PAGE EXTRACT:
SCAVENGER HUNT: Is This YOUR McDonald’s Pink Slime Meat?

Help identify the true source of this photo by tweeting or sharing the link to this page. Even better, if you took this photo or know who did … please … tell me.

Chances are, you’ve seen this specific photo because it’s been flying around the interwebs for some time and the damn thing is all over the news in relation to a recent story on McDonald’s “Pink Slime” meat.

You can find it all over the net and on big and reputable sites, like: The Examiner, FOX43 TV, The Gothamist, International Business Times, The Inquisitr,, KHQ-Q6 (NBC), KSDK, MSNBC, NINEMSN (Australia), WPTV (NBC), Yahoo! News, and countless other news and blogging sites from around the globe.

It appears that people have just been accepting interwebs photos and blog postings as fact and then carrying it along. I’m not saying it’s not the alleged mechanically separated meat. However, I am saying that these sites don’t appear to know the actual source and facts of this specific photo, but they present the photo as if they do. Important stuff, which I’ll explain.

Of the sites listed in these recent stories, they credit no one,, The Inquisitr, KDSK-TV, or MSNBC who in turn credits KDSK-TV, who credits no one. This sort of crediting stands out as rather odd and suspicious when you know that this exact photo has been floating around for years with entirely different sets of source credits. For example …

On October 4th, 2010, The Huffington Post claimed the photo was of “Pre-Chicken Nugget Meat” and gave credit to “Fooducate via Early Onset of Night.”

That was a bullshit source reference.

The blogger at “Early Onset of Night” claims he got the picture from Fooducate, so it’s not his. In a story by Amber Hildebrandt of the CBC on October 5th, 2010, Fooducate’s founder said he doesn’t know where he got the photo. So we’ve got a blogger claiming to get the photo from another blogger who claims he doesn’t know where he got it. In a nutshell, Huffington Post’s intial credit reference was a credit of pilfering a pilfered photo of unknown origins. They updated their story on October 5th, 2010, to say Although the original source of the photo is unknown … well, duh.

So where did it come from? Well, from the start of the very same CBC story, Amber claimed The photo first appeared on the food education blog, Fooducate, in 2009 under the headline, Guess what’s in the picture.

The photo didn’t make its first appearance online at Fooducate in 2009. How do I know this? Easy.

WHAT TO DO: Write out the part of the pink slime photo post that starts at the words "You can find" and stops after "around the globe.", word for word.

GIVEN INFORMATION:

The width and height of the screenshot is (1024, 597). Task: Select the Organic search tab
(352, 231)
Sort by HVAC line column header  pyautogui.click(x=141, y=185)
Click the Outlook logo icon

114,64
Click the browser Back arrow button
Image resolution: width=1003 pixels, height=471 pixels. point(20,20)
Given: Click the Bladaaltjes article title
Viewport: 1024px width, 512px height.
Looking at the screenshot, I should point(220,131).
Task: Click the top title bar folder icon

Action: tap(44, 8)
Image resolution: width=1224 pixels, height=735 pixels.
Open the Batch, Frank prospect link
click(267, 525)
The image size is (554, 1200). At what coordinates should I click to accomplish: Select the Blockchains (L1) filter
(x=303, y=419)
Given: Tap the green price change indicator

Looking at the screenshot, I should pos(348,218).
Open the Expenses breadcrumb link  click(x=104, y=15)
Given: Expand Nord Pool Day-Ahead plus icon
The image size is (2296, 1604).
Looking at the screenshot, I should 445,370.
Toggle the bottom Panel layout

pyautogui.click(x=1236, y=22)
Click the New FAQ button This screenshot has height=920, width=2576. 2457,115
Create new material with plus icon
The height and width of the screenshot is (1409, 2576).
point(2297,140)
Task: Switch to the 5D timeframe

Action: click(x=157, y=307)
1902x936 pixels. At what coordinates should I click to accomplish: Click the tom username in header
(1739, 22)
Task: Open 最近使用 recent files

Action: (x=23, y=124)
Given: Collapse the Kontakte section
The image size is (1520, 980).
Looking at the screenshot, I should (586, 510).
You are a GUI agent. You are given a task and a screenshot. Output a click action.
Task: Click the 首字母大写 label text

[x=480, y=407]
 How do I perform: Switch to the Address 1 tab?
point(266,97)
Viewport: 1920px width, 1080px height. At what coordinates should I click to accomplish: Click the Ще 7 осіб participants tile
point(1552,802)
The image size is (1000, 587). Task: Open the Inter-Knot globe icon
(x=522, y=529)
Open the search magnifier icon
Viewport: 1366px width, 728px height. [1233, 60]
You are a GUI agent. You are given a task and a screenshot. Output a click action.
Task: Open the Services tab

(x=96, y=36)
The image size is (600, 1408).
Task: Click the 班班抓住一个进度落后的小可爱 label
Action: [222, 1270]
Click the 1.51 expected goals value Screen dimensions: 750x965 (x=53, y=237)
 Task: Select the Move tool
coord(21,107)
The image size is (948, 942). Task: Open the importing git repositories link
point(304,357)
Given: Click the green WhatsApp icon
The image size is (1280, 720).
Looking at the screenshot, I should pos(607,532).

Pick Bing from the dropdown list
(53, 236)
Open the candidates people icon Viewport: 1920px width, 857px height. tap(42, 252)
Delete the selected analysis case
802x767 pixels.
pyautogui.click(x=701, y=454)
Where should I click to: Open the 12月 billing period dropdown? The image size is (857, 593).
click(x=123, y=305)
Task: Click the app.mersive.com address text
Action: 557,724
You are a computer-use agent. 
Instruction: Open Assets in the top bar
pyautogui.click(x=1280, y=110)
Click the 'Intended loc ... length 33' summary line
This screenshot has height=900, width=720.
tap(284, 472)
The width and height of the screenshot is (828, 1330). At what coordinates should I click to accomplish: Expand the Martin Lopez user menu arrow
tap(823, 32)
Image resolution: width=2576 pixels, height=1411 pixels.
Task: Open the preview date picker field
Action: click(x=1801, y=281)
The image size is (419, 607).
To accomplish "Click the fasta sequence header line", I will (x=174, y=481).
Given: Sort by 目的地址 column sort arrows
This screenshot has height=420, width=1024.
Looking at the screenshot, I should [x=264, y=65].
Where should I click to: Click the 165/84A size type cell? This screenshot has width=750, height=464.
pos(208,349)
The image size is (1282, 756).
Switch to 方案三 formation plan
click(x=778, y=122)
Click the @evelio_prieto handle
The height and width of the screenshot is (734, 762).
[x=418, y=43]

SOLUTION FOR THIS EXERCISE:
You can find it all over the net and on big and reputable sites, like: The Examiner, FOX43 TV, The Gothamist, International Business Times, The Inquisitr,, KHQ-Q6 (NBC), KSDK, MSNBC, NINEMSN (Australia), WPTV (NBC), Yahoo! News, and countless other news and blogging sites from around the globe.